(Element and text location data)
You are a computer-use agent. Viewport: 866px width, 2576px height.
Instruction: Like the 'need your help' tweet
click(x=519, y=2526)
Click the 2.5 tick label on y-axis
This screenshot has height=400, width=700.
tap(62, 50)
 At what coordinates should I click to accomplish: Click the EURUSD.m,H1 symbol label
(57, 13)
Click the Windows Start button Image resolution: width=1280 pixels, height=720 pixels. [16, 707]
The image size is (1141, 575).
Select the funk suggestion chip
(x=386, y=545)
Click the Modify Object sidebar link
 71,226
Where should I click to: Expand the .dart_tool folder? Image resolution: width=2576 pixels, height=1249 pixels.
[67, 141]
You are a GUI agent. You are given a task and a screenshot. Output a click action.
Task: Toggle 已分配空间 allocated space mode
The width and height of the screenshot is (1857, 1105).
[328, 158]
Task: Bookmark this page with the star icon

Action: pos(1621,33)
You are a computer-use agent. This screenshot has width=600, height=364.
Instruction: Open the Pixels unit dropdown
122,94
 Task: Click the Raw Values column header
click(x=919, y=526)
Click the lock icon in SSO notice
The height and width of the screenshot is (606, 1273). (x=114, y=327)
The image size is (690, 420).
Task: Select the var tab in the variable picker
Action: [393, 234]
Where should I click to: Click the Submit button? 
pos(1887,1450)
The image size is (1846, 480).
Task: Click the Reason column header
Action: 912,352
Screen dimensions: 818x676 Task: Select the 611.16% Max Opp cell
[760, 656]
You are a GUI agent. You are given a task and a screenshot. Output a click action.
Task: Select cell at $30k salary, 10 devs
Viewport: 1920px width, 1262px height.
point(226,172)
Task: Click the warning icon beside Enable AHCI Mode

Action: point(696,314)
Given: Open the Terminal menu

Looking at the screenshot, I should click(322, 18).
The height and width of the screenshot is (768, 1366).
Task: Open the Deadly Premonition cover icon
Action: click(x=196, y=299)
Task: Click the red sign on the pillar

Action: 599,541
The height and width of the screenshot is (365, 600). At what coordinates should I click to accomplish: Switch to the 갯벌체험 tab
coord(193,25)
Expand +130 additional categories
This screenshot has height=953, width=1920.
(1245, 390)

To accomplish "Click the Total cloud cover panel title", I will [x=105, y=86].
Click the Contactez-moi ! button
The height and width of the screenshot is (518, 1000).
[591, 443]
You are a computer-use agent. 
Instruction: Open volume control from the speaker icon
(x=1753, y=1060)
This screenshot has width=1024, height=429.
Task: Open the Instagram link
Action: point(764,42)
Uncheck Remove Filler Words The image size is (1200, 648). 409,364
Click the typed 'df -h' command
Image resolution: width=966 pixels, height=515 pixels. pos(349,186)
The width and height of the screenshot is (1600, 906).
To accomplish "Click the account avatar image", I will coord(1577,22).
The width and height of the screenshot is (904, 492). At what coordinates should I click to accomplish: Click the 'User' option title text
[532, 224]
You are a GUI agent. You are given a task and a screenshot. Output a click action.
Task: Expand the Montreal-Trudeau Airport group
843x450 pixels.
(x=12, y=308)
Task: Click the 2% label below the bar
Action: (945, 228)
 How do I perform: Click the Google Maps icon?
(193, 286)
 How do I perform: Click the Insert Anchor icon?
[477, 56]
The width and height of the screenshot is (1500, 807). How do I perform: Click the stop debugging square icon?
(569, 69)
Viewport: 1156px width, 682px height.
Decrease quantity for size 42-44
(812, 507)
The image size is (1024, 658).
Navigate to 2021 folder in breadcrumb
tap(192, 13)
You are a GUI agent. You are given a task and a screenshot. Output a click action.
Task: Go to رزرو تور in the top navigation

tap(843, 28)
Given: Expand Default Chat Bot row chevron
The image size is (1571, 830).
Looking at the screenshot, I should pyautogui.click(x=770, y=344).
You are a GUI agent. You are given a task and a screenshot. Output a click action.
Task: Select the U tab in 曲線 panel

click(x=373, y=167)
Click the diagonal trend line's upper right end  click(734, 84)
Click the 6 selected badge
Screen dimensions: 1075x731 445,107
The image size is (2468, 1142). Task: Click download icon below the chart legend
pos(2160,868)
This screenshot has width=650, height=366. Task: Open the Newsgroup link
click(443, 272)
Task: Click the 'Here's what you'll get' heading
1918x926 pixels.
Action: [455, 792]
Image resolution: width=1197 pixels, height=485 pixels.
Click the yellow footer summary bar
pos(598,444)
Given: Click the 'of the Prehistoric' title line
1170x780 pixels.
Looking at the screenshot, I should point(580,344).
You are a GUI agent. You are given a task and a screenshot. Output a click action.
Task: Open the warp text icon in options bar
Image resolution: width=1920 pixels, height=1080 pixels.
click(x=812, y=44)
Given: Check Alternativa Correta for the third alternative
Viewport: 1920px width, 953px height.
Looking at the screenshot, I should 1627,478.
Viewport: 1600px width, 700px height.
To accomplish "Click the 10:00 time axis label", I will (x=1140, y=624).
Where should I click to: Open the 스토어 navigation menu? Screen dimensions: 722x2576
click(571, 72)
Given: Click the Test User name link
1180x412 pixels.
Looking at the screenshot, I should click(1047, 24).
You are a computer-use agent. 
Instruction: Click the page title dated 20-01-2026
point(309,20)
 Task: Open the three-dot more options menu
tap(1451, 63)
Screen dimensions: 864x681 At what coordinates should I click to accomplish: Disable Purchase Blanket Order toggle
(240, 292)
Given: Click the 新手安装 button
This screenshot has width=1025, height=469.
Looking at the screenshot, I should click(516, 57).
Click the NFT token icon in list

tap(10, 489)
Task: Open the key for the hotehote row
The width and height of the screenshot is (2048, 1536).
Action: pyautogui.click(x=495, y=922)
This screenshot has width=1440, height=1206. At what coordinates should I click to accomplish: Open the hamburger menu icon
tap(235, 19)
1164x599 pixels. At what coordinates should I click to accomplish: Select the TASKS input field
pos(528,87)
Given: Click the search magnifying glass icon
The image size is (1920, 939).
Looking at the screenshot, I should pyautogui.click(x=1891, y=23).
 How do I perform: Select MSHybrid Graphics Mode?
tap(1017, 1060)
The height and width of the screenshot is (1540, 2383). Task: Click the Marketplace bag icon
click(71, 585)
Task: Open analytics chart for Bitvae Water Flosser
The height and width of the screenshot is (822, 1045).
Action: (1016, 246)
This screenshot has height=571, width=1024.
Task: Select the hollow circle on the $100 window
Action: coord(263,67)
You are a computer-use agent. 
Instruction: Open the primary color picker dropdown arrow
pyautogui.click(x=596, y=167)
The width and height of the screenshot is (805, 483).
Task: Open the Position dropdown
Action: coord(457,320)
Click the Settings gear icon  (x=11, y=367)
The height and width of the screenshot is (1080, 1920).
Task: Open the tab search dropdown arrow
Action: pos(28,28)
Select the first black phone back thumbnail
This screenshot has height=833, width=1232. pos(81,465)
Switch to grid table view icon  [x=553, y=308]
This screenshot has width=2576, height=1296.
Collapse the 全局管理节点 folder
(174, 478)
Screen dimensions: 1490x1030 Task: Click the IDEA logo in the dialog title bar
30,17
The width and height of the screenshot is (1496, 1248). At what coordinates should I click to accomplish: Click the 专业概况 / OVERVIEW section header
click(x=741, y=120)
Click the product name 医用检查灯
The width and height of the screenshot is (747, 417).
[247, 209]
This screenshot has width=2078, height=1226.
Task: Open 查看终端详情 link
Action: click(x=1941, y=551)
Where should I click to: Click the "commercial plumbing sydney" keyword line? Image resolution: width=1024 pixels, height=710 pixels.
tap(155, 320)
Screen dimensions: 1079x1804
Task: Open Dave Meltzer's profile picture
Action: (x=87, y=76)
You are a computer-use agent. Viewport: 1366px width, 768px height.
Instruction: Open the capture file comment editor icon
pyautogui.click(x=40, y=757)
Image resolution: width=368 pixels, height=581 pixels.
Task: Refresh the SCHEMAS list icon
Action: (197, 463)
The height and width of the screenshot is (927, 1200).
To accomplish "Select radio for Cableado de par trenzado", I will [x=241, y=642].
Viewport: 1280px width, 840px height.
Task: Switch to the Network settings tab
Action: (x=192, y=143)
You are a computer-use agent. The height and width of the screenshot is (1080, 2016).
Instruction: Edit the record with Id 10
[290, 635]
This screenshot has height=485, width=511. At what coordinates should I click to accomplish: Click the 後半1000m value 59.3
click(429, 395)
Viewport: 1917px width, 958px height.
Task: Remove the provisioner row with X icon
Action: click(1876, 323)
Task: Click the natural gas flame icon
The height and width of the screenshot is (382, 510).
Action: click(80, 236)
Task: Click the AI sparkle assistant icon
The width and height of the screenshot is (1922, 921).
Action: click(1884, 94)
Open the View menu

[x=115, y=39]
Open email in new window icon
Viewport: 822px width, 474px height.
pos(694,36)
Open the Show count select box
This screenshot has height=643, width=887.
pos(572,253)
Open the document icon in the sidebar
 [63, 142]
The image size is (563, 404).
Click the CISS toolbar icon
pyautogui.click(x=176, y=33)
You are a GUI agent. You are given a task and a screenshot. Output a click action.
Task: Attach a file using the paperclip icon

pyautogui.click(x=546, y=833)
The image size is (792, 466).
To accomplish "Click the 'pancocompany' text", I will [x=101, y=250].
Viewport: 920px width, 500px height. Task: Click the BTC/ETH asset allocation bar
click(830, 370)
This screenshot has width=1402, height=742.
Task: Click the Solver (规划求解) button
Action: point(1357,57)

> [Work to be completed]:
Reproduce everything in the entries from the line containing "Given: Click the search magnifying glass icon" down to the line containing "Action: click(x=1941, y=551)", keeping both of those lines.

> [Task result]:
Given: Click the search magnifying glass icon
The image size is (1920, 939).
Looking at the screenshot, I should pyautogui.click(x=1891, y=23).
 How do I perform: Select MSHybrid Graphics Mode?
tap(1017, 1060)
The height and width of the screenshot is (1540, 2383). Task: Click the Marketplace bag icon
click(71, 585)
Task: Open analytics chart for Bitvae Water Flosser
The height and width of the screenshot is (822, 1045).
Action: (1016, 246)
This screenshot has height=571, width=1024.
Task: Select the hollow circle on the $100 window
Action: coord(263,67)
You are a computer-use agent. 
Instruction: Open the primary color picker dropdown arrow
pyautogui.click(x=596, y=167)
The width and height of the screenshot is (805, 483).
Task: Open the Position dropdown
Action: coord(457,320)
Click the Settings gear icon  (x=11, y=367)
The height and width of the screenshot is (1080, 1920).
Task: Open the tab search dropdown arrow
Action: pos(28,28)
Select the first black phone back thumbnail
This screenshot has height=833, width=1232. pos(81,465)
Switch to grid table view icon  [x=553, y=308]
This screenshot has width=2576, height=1296.
Collapse the 全局管理节点 folder
(174, 478)
Screen dimensions: 1490x1030 Task: Click the IDEA logo in the dialog title bar
30,17
The width and height of the screenshot is (1496, 1248). At what coordinates should I click to accomplish: Click the 专业概况 / OVERVIEW section header
click(x=741, y=120)
Click the product name 医用检查灯
The width and height of the screenshot is (747, 417).
[247, 209]
This screenshot has width=2078, height=1226.
Task: Open 查看终端详情 link
Action: click(x=1941, y=551)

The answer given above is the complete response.